Can Australia’s political system address long-term policy problems?
Can Australia’s political system address long-term policy problems?
In this UTAS Open Day public lecture, Associate Professor Richard Eccleston explores the ability of the Australian political system to deal with long-term policy challenges such as climate change.. He also discusses globalisation, the media and the existing party system. This lecture is presented by the UTAS Faculty of Arts.
Text from slideshow:
The nature and limits of contemporary politics
- The achievements of liberal democracy
- The problem of rising expectations and relative depravation
- The political challenges of globalisation
- With rising expectations lead to more complex policy challenges (global warming, financial regulation, social disadvantage etc)
- The short-term bias of democratic politics
Possible factors limiting political capacity and performance (short-termism) …
- Actors and leadership (agency)
- Media
- Formal political institutions
- Political parties and the party-system
Parties are perhaps a necessary evil
Key functions include:
- Nomination and recruitment
- Campaigning and fund raising
- Mobilisation
- Aggregation, integration, brokerage
- Governing and co-ordination functions
- Policy and issue development
Some basic typologies of parties
1) Mass Parties
- Broad base, large membership, strong organisation
- Strong platform, coherent constituency
- Programmatic agenda, strong values and convictions
- ‘Bottom-up’ processes – expressive, reformist
2) Catch-all Parties
- Large, yet diverse membership – deep links to civil society
- Strong organisation although top-down
- Flexible program but with ideological underpinnings reflecting base (responsive)

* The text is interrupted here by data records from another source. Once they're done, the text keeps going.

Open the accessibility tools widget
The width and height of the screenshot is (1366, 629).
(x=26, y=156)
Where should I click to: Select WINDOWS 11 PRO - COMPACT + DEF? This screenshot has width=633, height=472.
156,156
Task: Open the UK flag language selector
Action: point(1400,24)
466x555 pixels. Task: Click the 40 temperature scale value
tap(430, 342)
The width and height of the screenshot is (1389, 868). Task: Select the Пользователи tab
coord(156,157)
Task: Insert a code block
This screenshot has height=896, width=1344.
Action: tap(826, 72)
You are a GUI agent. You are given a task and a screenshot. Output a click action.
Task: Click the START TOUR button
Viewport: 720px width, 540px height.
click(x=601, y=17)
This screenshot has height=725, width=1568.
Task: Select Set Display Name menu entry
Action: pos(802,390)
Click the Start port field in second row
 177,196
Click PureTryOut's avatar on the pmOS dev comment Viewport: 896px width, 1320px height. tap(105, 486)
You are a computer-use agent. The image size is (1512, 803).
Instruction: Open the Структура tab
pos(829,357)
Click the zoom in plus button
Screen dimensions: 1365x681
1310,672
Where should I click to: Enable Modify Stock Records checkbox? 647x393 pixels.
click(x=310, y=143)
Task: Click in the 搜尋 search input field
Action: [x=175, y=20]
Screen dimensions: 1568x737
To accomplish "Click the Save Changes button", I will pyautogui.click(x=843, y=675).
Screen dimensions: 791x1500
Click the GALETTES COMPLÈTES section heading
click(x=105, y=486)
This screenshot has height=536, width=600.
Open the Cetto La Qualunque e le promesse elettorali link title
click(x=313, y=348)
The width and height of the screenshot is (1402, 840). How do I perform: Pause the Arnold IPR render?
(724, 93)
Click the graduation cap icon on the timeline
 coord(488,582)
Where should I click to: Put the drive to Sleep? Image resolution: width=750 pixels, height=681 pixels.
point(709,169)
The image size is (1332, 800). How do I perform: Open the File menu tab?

- Requires strong leadership for success
3) Cartel Parties
Characteristics and consequences of ‘cartel parties’
- The major parties tacitly combine to exclude rivals
- Cartel parties become professional organisations which are agents of the state or elites, not citizens
- Parties have weak links to civil society and lack of coherent policy agenda – key difference to catch-all parties
- Become extremely reactive to public opinion and dependent on the techniques of modern campaigning (voters don’t know what they stand for)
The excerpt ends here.